Detectors like SBND are prone to background noise due to the constant flow of cosmic rays, such as muons and neutrons, that rocket through Earth’s atmosphere from space. Instead of putting the detector far below the Earth’s surface — an expensive solution — the plan was to keep the detector on the surface and cover it in three meters of concrete.
However, when Del Tutto joined the experiment in 2019, how effective those three meters of concrete would be with cosmic interference. He ran simulations to see how cosmic rays would interact with the materials in the detector.
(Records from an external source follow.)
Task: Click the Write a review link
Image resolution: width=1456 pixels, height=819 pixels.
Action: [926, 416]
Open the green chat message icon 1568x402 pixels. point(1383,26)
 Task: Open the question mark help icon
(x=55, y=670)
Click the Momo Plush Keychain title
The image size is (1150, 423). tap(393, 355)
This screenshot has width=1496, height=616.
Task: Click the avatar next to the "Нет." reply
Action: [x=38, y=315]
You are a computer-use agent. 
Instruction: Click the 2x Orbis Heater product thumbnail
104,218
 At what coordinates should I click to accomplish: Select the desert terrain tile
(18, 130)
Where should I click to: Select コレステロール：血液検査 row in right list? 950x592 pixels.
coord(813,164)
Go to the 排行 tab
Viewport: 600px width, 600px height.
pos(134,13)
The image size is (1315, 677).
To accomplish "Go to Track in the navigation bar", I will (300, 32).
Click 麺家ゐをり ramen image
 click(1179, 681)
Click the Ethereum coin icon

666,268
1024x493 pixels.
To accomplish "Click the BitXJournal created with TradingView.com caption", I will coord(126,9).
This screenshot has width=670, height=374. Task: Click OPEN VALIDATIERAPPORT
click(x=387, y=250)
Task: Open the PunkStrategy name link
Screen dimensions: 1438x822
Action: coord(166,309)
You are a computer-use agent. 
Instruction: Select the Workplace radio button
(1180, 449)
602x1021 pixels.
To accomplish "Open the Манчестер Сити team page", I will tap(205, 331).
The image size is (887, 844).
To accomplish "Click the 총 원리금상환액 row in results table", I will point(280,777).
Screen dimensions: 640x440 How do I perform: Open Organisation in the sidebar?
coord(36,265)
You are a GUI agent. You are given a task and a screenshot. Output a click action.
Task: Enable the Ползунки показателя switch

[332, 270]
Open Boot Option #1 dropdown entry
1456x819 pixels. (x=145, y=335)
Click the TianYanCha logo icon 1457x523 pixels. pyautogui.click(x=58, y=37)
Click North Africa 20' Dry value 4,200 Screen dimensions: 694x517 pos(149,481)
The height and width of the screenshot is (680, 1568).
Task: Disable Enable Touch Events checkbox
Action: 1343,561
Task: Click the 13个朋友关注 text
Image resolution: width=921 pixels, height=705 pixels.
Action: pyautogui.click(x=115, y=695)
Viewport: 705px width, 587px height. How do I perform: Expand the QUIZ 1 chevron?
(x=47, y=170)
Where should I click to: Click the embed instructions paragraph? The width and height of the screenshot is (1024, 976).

His study confirmed that muons from cosmic rays pass through the concrete anyways, and neutrons are so low energy that they produce identifiable signals that can be ignored.
“Three meters of concrete will not stop muons coming from cosmic radiation: you will need hundreds of meters to stop a muon,” Del Tutto said.
A benefit of not using the concrete when it’s not needed, apart from the lower cost, is to ensure that the detector is more easily accessible for repairs.
Del Tutto brought his results to the Short-Baseline Neutrino program’s oversight board, and the decision was made to remove the concrete shielding from the SBND’s design.
“Marco has made remarkably impactful contributions to his experiments, through widespread contributions that range from the highly practical, such as showing that expensive concrete shielding would be ineffective, to the highly ambitious, such as magnetizing a LArTPC,” Mulhearn said. “Marco’s pioneering efforts with the SBND-PRISM technique have made the SBND physics program dramatically more ambitious.”
As of early June, Del Tutto started a new position at Fermilab as a Wilson fellow. He continues to work on the magnetized LArTPC project, with plans to use a magnet on a small detector to test the concept on a small scale. Beyond that, further work with SBND is on the horizon for Del Tutto when construction on the detector is completed.
“We’re going to have data from SBND pretty soon, so I’m looking forward to analyzing it,” he said. “I’m mainly interested in neutrino physics, but my main focus will be what kind of new models and new physics we can explore with this data. It’s going to be really exciting.”